佐藤義寛

「愛」難しい言葉である。
われわれは、愛を絶対・至高のものと考えがちである。キリストは「汝(なんじ)の隣人を愛せ」と言い、孔子の説いた「仁」もまた愛であり、テレビは「愛は地球を救う」と叫ぶ。しかし、彼らと違って、釈尊は愛は苦だと説き、悟りへの障碍物と教える。
釈尊は、妻をすて、子をすて、家をすてて出家の道に身を投じた。それはまた愛を切りすてることでもあった。愛は深ければ深いほど、切りすてる時の苦悩もより強い。その強い苦悩を知っているからこそ釈尊は愛を苦ととらえたとも考えられる。
また愛という言葉自体は本来すばらしい言葉ではあるのだが、われわれ凡夫(ぼんぶ)の愛の裏側には、常に区別の思いが隠れている。わが子を愛する心の裏には、わが子とよその子を区別する心があるように、何かを愛するという心の裏には、別の何かは愛さないという心が潜んでいる。愛国心という言葉が時として危険性をはらむのはこのためでもある。そしてこの区別する心は、すぐに区別したものに対する執着の心を生み出す。この執着を背景に持つ愛は、単なる己の欲望充足のための愛である。
そもそも仏教でいう愛とは、トリシュナーの訳語で、欲望の充足を求める「渇愛(かつあい)」をいう言葉である。こういう凡夫の愛こそが悟りへの障害でもあり、円覚経(えんがくきょう)という経典にいう「輪廻(りんね)は愛を根本と為す」の愛なのである。輪廻を脱するために、言いかえるなら、解脱(げだつ)のためには障碍となるような愛、釈尊自身こうした凡夫の愛を切りすてることによって、より大きな深い愛へ近づこうとしたのかもしれない。
たとえば飢えた獣の前に我が身を投げ出したという、本生譚(ほんじょうたん)に語られる愛。

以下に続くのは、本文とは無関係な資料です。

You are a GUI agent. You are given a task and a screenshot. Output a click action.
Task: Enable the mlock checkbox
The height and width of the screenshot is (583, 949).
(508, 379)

けして自己の欲望充足のためではなく、生きとし生けるものに広く等しくそそがれる絶対平等、無差別の愛、「仏の慈悲」と名づけられたこの愛こそが、釈尊が求めた愛であったのだろう。
また善人のみならず悪人にこそ往生の可能性があると説いたわが親鸞の、その背景にある「愛」も、この愛であったように思われてならない。